According to a new analysis by IPA Databank, budget is eight times more important than ROI when it comes to impacting marketing effectiveness. Analysis of the winning case studies in the IPA Effectiveness Awards shows that ROI accounts for only 11% of the difference in observed returns, while budget is worth 89%.
However, this result is fundamentally different from what marketers themselves believe. A survey commissioned by Medialab Group of 500 marketing executives found that only 35% consider budget to be the most important factor in effectiveness, while 65% rely on ROI.
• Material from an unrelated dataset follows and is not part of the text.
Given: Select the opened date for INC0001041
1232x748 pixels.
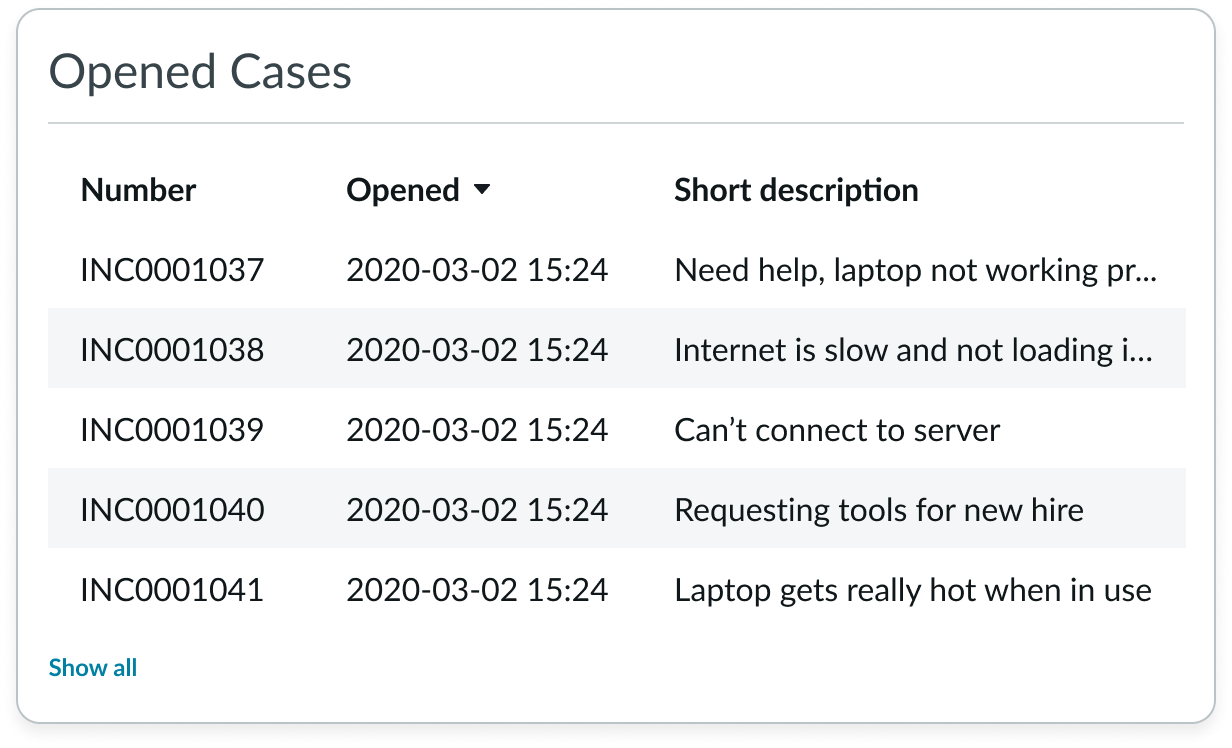Looking at the screenshot, I should tap(477, 590).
Binet and Davis point out that pressure on budgets is leading marketers to curbambition and scale back their activities. More than 56% of advertisers target only sub-segments of customers instead of the entire market. Older generations in particular remain neglected, with 62% of marketers not targeting consumers over 45, even though they account for half of all consumer spending.
This narrowed approach to targeting is often accompanied by a narrowed media mix, with a predominant focus on performance digital media and short-term activation at the expense of brand building. According to Binet, this approach risks leading to a "death spiral" in which budgets, campaigns and profits continue to shrink.
Recommendations
- Les Binet and Will Davis therefore stress the need to balance 'efficiency' and 'effectiveness'. Data from the IPA Databank shows that since the pandemic, ROI has risen by 4% but net profit has fallen by 11%. While a tightly targeted, narrowly focused approach increases efficiency, it also significantly reduces the effectiveness of campaigns (in terms of their contribution to profitability).
- Long-term growth and profitability depends not only on ROI, but more importantly on the size of the budget and the size of the intervention. While creativity and quality media planning can boost ROI, they alone are no substitute for the power of budget and scale.
- Deciding how much to invest is one of the most important decisions in marketing, yet setting budgets is often rough and financial modeling is exceptional. Budgets tend to be cut without the backing of data, further increasing pressure on efficiency.
- Less than half of marketing directors are trying to maximize reach, even though research shows that 30-60 million impressions are needed for statistically significant sales growth. For big results, 200 million to 1 billion impressions are needed - so broad reach and "big media" are key to growing effectiveness.
"Our industry is obsessed with efficiency, and rightly so, because we spend other people's money. But efficiency isn't everything, we need scale too. The more we focus on efficiency, the less money we make. The only solution is to rediscover the power of advertising and creativity at scale. We need to go all in, or not at all," said Les Binet.
According to Will Davis, the argument is not between digital and offline media, nor between brand and performance communications. "It's about the balance of doing all these things well and at the right scale. Efficiency is important, but real growth only comes from combining efficiency with scale, creativity and the courage to try new things," he says.